Task brief —
The records below hold a stretch from the line with "Screen dimensions: 750x1334" through the line with "The image size is (479, 649)."; return exactly those lines, ends included, and nothing more.

Stored data entries:
==============================
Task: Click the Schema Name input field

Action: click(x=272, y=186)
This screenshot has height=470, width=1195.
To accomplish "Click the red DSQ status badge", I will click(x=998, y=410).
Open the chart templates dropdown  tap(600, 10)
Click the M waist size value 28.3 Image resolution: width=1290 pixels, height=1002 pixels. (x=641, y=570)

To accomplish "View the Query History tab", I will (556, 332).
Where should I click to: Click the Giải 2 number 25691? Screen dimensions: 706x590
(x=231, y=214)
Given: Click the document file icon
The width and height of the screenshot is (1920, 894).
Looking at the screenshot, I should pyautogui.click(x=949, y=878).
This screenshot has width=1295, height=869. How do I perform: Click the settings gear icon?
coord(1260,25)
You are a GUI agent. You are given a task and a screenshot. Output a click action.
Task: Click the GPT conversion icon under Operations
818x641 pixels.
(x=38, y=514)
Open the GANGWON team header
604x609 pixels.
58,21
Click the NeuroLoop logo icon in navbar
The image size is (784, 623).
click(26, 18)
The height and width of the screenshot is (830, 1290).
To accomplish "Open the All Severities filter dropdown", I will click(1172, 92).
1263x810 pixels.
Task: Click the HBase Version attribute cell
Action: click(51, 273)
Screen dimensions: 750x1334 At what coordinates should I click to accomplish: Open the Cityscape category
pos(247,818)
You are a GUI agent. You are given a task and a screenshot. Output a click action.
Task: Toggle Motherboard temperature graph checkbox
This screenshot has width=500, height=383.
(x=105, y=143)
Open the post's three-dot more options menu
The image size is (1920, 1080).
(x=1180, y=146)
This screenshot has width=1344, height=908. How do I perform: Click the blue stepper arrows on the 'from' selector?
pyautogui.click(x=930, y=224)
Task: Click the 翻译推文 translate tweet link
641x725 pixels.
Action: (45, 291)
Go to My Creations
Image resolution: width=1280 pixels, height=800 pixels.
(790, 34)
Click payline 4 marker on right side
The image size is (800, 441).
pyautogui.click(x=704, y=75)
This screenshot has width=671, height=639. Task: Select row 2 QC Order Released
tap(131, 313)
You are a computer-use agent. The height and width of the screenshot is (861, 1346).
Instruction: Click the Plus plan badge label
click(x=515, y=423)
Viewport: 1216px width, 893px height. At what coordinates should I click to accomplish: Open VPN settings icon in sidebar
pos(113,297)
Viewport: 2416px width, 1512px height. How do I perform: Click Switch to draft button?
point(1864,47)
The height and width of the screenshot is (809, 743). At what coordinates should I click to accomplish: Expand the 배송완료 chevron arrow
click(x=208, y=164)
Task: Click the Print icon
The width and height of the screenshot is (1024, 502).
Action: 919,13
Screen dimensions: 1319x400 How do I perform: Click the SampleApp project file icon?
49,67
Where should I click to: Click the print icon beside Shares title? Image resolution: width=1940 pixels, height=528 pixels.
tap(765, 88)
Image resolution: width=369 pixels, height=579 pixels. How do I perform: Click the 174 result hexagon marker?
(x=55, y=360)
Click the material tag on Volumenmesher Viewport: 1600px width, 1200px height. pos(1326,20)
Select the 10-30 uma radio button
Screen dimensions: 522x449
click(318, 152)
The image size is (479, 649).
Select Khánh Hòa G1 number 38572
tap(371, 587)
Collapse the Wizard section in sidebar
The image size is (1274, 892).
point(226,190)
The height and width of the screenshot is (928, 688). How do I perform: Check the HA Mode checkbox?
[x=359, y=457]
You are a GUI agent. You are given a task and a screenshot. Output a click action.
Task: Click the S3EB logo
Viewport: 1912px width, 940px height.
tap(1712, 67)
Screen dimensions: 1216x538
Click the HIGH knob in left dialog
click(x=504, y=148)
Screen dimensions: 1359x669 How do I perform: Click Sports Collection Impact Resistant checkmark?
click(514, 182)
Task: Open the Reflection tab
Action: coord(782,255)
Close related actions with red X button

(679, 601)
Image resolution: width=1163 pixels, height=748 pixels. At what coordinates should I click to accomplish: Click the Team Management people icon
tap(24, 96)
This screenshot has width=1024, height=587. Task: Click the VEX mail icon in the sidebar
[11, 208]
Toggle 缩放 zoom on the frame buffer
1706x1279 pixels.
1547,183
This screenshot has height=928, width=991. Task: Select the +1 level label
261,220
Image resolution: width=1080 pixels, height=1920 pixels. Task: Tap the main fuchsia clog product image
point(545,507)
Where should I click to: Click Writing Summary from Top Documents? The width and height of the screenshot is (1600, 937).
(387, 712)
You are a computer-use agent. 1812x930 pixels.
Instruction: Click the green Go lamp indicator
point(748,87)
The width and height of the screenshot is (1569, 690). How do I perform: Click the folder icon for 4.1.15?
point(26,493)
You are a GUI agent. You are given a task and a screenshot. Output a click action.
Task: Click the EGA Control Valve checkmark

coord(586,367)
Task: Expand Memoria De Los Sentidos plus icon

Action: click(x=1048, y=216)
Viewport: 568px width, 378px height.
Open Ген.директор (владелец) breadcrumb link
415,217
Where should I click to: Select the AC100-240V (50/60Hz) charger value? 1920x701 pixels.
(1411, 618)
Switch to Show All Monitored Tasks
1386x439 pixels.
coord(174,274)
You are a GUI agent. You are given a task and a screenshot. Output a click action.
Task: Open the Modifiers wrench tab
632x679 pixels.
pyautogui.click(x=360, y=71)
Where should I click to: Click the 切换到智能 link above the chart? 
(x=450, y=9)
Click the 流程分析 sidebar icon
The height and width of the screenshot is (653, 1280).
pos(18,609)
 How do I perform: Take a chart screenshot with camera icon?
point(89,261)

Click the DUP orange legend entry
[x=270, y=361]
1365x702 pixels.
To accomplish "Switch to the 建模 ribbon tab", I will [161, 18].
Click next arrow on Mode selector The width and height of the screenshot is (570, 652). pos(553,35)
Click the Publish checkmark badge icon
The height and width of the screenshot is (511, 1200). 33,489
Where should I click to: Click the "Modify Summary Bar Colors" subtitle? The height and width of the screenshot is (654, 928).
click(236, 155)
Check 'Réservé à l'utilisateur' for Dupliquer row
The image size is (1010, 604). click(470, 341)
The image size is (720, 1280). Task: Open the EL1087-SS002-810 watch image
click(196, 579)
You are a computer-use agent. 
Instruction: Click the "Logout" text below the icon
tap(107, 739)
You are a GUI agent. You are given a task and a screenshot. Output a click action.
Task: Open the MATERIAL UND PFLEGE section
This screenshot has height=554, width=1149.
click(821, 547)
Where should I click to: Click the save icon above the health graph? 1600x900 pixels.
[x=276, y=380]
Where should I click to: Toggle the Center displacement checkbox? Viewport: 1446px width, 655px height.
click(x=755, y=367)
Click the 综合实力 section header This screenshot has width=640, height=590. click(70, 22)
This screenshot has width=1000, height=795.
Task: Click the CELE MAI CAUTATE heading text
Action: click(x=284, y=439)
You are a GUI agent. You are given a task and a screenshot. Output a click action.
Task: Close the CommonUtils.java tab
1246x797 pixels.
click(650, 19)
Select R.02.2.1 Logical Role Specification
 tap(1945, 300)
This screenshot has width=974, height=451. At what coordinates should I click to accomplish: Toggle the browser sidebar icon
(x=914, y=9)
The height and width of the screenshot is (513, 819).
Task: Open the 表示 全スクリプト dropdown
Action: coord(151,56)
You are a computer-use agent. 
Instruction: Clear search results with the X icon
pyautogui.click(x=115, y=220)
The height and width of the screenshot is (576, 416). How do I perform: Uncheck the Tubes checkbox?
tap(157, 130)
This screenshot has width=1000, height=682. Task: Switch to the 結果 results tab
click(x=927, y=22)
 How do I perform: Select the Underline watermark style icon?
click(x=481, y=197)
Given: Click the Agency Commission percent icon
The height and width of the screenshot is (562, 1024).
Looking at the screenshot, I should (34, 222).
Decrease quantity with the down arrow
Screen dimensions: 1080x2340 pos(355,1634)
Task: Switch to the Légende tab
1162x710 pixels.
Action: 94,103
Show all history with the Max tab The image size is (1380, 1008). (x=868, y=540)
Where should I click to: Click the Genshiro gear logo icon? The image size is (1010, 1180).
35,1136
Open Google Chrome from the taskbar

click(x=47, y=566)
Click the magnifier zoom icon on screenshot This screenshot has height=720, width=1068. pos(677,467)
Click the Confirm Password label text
==============================
Output of the task —
Screen dimensions: 750x1334 At what coordinates should I click to accomplish: Open the Cityscape category
pos(247,818)
You are a GUI agent. You are given a task and a screenshot. Output a click action.
Task: Toggle Motherboard temperature graph checkbox
This screenshot has width=500, height=383.
(x=105, y=143)
Open the post's three-dot more options menu
The image size is (1920, 1080).
(x=1180, y=146)
This screenshot has width=1344, height=908. How do I perform: Click the blue stepper arrows on the 'from' selector?
pyautogui.click(x=930, y=224)
Task: Click the 翻译推文 translate tweet link
641x725 pixels.
Action: (45, 291)
Go to My Creations
Image resolution: width=1280 pixels, height=800 pixels.
(790, 34)
Click payline 4 marker on right side
The image size is (800, 441).
pyautogui.click(x=704, y=75)
This screenshot has width=671, height=639. Task: Select row 2 QC Order Released
tap(131, 313)
You are a computer-use agent. The height and width of the screenshot is (861, 1346).
Instruction: Click the Plus plan badge label
click(x=515, y=423)
Viewport: 1216px width, 893px height. At what coordinates should I click to accomplish: Open VPN settings icon in sidebar
pos(113,297)
Viewport: 2416px width, 1512px height. How do I perform: Click Switch to draft button?
point(1864,47)
The height and width of the screenshot is (809, 743). At what coordinates should I click to accomplish: Expand the 배송완료 chevron arrow
click(x=208, y=164)
Task: Click the Print icon
The width and height of the screenshot is (1024, 502).
Action: 919,13
Screen dimensions: 1319x400 How do I perform: Click the SampleApp project file icon?
49,67
Where should I click to: Click the print icon beside Shares title? Image resolution: width=1940 pixels, height=528 pixels.
tap(765, 88)
Image resolution: width=369 pixels, height=579 pixels. How do I perform: Click the 174 result hexagon marker?
(x=55, y=360)
Click the material tag on Volumenmesher Viewport: 1600px width, 1200px height. pos(1326,20)
Select the 10-30 uma radio button
Screen dimensions: 522x449
click(318, 152)
The image size is (479, 649).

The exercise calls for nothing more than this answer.